Original Study| Volume 21, ISSUE 6, P823-829.e5, June 2020

Individualized Medication Management in Ontario Long-Term Care Clinical Impact on Management of Depression, Pain, and Dementia



      Assess the potential benefits of identifying drug-gene interactions in nursing home (NH) residents on multiple medications. Reduce the use of high-risk medications for residents with reduced drug metabolism.


      Open-label, nonrandomized, mixed methods study.


      Four NHs in Ontario.


      Potential drug therapy problems (DTPs) for study cohort were identified during a medication review by a pharmacist using pharmacogenetic (PGx) clinical decision support to identify medication change opportunities. The number of DTPs identified during a standard medication review was compared with the number of DTPs identified with a PGx clinical decision support.

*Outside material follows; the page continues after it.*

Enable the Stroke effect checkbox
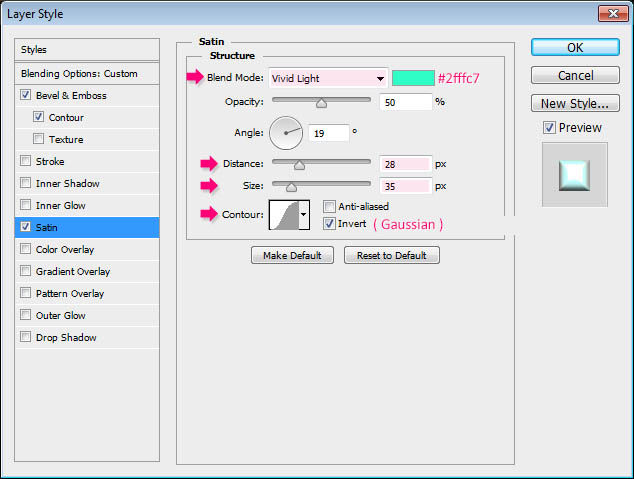 point(25,161)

Analysis of medication dispensing data at enrollment compared with dispensing in a 60-day window following medication review were compared for the PGx-tested study cohort with controls.


      Prescription patterns of 90 study participants were compared with 895 controls for the same time period. Study participants were on 7 to 47 drugs, of which drugs with PGx indications ranged from 1 to 17 medications. The average medication load was 4.6 medications with PGx indications per person, whereas the controls were on 3.5 PGx drugs. Furthermore, 94% of cases and 84% of controls were on 2 or more drugs with PGx indication during the study period. Pharmacogenetic analysis identified 114 distinct DTPs in the 90 study participants, of which 29 were classified as serious. In this study, over 35% of residents were treated with antidepressants; of these, 64% have altered CYP2C19 or CYP2D6 metabolism and could benefit from drug dose adjustment or from a switch to alternative antidepressants. Twenty percent of residents were treated with hydromorphone, of which 30% have reduced response to opioids because of variations in the OPRM1 gene.

      Conclusions and Implications

      This study demonstrated the clinical potential of PGx-based medication optimization for NH residents, impacting the management of depression, chronic pain, heart disease, and gastrointestinal symptoms.